DATA ENTRIES:
== == ==

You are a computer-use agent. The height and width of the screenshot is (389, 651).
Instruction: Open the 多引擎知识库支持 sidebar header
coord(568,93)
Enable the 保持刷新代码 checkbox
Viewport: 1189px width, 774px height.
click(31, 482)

== == ==

TASK TO COMPLETE: Gather each line above that contains the word "width" and copy it out in full.

ANSWER FOR THIS EXERCISE:
You are a computer-use agent. The height and width of the screenshot is (389, 651).
Viewport: 1189px width, 774px height.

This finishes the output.